Nel 2024, tuttavia, Riyad ha firmato in parallelo un accordo di difesa reciproca con il Pakistan, consolidando una cooperazione storicamente basata su forniture militari, addestramento e supporto politico. Il patto prevede assistenza in caso di attacco esterno a una delle due parti. I governi dei due Paesi lo hanno descritto come evoluzione naturale di rapporti già consolidati. Nella pratica, però, l’intesa introduce un nuovo elemento in un contesto regionale dove Washington punta a costruire una struttura di sicurezza coordinata che includa Israele.
Il Pakistan resta un attore complesso sul piano politico e strategico. Negli ultimi decenni ha adottato una postura militare autonoma, caratterizzata da un uso esteso di deterrenza nucleare, operazioni coperte e gestione diretta di dossier di sicurezza nella regione. Inoltre, mantiene legami economici e tecnologici rilevanti con la Cina. Per gli Stati Uniti e Israele, questa variabile solleva interrogativi sulla condivisione di tecnologie avanzate con un Paese che, pur indirettamente, potrebbe avere punti di contatto con Islamabad attraverso il patto saudita.
A ciò si aggiunge il quadro interno pakistano, in cui la questione israelo-palestinese occupa un ruolo centrale nel dibattito politico e nell’opinione pubblica. Secondo analisti regionali, un eventuale accordo saudita-israeliano potrebbe generare pressioni su Islamabad affinché chieda rassicurazioni al partner saudita o adotti posizioni più assertive nei forum internazionali. In questo scenario, l’esistenza del patto di difesa apre la possibilità che il suo richiamo possa essere utilizzato sul piano diplomatico o mediatico in momenti di tensione.
La clausola di assistenza reciproca solleva inoltre un punto tecnico discusso tra osservatori e funzionari occidentali: l’eventualità che un’azione ostile verso Israele proveniente da gruppi attivi in Pakistan o da reticolati non statali possa essere interpretata come causa di attivazione della clausola, coinvolgendo formalmente l’Arabia Saudita in una crisi alla quale potrebbe non avere interesse a partecipare. Analoga preoccupazione riguarda la possibilità che operazioni segrete o azioni militari mirate possano essere considerate da Islamabad come aggressioni esterne. Da parte saudita, funzionari vicini al dossier hanno segnalato la volontà di evitare automatismi che possano compromettere i negoziati con Washington.
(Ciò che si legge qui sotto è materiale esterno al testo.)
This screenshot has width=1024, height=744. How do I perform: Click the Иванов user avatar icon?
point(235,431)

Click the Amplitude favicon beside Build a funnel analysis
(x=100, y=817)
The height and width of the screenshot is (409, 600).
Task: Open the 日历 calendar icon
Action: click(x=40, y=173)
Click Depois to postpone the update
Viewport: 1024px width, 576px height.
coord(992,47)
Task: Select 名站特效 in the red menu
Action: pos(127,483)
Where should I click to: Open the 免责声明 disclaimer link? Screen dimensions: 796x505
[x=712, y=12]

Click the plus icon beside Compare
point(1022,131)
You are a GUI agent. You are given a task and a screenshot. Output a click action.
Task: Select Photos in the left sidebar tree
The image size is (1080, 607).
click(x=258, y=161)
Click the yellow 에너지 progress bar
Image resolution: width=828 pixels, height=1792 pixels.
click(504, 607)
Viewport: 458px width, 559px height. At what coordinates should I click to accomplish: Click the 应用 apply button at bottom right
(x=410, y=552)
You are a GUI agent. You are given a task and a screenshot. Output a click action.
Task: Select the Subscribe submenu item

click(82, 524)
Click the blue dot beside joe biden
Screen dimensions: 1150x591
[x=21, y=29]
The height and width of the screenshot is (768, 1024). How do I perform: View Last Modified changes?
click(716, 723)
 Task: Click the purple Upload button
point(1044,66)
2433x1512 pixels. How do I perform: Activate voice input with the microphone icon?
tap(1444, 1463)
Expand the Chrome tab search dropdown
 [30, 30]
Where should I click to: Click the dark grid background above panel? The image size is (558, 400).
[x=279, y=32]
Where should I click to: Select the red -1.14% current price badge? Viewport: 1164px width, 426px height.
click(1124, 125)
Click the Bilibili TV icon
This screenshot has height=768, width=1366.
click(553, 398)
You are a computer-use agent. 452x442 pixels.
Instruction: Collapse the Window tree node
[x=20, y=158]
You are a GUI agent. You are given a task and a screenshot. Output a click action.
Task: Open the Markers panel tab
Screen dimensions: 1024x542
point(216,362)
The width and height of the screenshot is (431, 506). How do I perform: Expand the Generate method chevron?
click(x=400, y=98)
Sulle relazioni saudita-statunitensi, la gestione dell’intesa con il Pakistan rappresenta quindi un fattore da chiarire nei colloqui in corso. Washington ha indicato come priorità la creazione di un quadro di cooperazione militare prevedibile, in linea con i suoi interessi regionali e con le esigenze di tutela di Israele. Dirigenti israeliani, da parte loro, hanno riportato riserve soprattutto in relazione alle prospettive di trasferimenti tecnologici avanzati, tra cui sistemi di difesa aerea e centrali per la sorveglianza delle rotte commerciali del Mediterraneo.
Riyadh considera la normalizzazione con Israele parte di un pacchetto più ampio, che comprende garanzie di sicurezza da parte statunitense e un ruolo definito nel nuovo assetto economico regionale. Il governo saudita mantiene l’obiettivo di presentare il riconoscimento di Israele come passo inserito in un quadro di stabilizzazione complessiva del Medio Oriente, con benefici economici e infrastrutturali per più Paesi coinvolti. Tuttavia, la gestione del rapporto con il Pakistan richiede una definizione più precisa delle implicazioni operative del patto di difesa, alla luce del nuovo equilibrio a cui Stati Uniti e Arabia Saudita stanno lavorando.